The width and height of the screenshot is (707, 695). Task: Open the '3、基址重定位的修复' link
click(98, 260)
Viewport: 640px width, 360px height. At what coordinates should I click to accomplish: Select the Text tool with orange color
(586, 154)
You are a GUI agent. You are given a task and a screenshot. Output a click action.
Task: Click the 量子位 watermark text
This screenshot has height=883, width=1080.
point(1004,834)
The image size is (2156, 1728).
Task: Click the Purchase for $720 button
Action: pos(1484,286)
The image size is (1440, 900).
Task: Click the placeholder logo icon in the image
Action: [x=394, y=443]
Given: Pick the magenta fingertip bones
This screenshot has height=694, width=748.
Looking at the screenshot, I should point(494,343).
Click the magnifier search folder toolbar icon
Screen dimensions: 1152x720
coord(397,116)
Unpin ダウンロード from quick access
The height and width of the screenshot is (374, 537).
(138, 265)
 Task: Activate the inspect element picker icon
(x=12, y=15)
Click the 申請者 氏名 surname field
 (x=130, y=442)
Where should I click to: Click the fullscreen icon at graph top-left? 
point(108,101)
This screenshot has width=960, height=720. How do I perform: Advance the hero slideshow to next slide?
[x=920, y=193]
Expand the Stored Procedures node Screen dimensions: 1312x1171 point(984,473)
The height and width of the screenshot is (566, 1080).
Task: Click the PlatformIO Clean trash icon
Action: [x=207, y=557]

^^^^^^^^^^^^^^^^

Description of the task — Please copy the lines from the one containing "Expand the Stored" through the end of the items, inclusive.

Result —
Expand the Stored Procedures node Screen dimensions: 1312x1171 point(984,473)
The height and width of the screenshot is (566, 1080).
Task: Click the PlatformIO Clean trash icon
Action: [x=207, y=557]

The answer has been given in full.